Regular Expressions Continued
Finite Automata $\rightarrow$ Regular Expression
We have shown that any regular expression can be converted into a finite automata. Now we will prove the opposite, that any finite automata can be converted into a regular expression.
First we will need a new type of finite automata, the Generalized Nondeterministic Finite Automata.
GNFAs
A GNFA is an NFA where each transition can have arbitrary regular expressions as labels rather than just elements of $\Sigma$.
GNFAs can consume multiple input symbols on each transition.
We also require GNFAs follow these rules:
- The start state has a transition going to every other state, but no transitions into it.
- There is a single accept state, and every state transitions to it, but it doesn't transition to any state.
- Except for the start and accept state, each other state has transitions to every other state (including itself).
These rules will make the conversion simpler.

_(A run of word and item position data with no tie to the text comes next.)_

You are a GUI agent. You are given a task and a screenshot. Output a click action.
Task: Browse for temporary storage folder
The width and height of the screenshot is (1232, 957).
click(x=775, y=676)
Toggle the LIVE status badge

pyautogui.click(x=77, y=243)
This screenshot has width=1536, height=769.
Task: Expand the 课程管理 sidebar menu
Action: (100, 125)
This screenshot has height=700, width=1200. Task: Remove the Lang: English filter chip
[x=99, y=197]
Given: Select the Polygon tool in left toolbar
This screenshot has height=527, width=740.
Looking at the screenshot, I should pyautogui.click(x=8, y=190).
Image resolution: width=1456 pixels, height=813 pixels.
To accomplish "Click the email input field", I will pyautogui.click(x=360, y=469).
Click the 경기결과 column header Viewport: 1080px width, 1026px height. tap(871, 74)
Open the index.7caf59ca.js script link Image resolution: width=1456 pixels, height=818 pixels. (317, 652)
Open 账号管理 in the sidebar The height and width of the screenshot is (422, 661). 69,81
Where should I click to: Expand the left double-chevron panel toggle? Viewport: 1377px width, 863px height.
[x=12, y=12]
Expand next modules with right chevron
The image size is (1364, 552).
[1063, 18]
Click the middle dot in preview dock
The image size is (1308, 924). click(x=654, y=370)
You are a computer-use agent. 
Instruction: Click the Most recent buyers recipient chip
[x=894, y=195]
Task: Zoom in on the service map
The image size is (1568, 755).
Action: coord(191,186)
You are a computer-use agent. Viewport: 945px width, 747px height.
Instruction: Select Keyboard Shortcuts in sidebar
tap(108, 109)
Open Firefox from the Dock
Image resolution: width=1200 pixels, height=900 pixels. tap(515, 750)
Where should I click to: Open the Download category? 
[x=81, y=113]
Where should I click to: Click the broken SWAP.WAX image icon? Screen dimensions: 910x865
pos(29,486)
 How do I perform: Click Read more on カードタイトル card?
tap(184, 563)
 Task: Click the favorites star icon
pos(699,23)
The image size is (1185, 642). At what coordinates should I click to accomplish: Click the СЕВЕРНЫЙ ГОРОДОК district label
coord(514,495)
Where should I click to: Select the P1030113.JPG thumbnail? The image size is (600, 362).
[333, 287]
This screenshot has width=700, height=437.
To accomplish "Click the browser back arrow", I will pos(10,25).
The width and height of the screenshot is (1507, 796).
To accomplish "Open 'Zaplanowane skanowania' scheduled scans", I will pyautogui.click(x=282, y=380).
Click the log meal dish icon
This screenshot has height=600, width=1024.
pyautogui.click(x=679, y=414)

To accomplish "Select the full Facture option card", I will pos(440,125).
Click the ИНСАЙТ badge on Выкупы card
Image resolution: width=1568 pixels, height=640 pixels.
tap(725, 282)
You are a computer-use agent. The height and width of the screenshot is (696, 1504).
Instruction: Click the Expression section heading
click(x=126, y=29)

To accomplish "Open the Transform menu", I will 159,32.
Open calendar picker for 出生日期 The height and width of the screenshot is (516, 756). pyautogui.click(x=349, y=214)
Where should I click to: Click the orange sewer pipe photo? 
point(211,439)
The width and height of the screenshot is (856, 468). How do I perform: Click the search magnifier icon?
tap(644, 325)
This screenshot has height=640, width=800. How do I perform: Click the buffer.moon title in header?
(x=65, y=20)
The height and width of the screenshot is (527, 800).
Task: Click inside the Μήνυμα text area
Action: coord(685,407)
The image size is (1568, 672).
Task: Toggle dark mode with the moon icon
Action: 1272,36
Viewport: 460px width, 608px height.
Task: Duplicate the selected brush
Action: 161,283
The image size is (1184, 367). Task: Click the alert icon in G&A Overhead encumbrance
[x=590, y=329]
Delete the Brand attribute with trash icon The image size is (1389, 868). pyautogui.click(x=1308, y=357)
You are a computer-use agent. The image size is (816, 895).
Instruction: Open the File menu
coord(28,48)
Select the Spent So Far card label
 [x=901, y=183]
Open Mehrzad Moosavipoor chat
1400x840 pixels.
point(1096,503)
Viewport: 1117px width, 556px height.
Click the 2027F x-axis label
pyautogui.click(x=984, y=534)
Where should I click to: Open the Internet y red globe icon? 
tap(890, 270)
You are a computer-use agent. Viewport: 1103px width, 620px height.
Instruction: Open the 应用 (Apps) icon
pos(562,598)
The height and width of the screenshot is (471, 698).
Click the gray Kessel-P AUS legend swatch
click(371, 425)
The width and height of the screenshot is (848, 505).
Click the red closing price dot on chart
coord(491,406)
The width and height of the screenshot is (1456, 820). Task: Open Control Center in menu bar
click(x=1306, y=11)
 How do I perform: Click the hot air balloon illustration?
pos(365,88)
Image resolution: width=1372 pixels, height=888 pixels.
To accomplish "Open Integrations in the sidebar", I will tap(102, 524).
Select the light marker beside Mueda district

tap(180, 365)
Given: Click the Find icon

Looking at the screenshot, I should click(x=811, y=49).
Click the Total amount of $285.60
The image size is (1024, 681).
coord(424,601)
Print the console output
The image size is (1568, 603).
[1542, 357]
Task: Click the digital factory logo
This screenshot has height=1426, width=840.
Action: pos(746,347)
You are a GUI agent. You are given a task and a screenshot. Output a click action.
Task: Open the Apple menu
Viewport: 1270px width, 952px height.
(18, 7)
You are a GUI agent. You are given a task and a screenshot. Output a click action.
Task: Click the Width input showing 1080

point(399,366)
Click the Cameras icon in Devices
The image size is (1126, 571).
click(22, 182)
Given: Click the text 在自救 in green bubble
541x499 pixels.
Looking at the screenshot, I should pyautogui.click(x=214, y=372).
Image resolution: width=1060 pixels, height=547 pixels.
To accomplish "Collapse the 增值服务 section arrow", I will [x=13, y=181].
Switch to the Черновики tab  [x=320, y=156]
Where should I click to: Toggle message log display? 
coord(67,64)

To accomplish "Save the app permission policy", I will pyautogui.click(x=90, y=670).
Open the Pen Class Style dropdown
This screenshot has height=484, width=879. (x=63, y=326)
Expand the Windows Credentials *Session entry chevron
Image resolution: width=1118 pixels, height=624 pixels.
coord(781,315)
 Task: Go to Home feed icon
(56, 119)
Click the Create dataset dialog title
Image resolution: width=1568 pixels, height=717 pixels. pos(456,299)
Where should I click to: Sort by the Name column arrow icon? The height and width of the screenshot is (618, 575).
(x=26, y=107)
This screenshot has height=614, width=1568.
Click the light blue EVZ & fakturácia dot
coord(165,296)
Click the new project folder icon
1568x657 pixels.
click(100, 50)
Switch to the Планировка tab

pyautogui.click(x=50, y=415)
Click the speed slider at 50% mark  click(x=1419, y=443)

DFA $\rightarrow$ GNFA Conversion
To convert a DFA into a GNFA we follow these steps:
- Add a new start state with an $\epsilon$-transition to the old start state.
- Add a new accept state with $\epsilon$-transitions from each old accept state.
- If any transitions have multiple symbols, merge them with a union.
- If there are transitions missing, create transitions with $\emptyset$ as the label.
Conversion Example
How would we convert the following DFA into a GNFA?
GNFA $\rightarrow$ Regular Expression Conversion
Now we need to convert the GNFA into a Regular Expression.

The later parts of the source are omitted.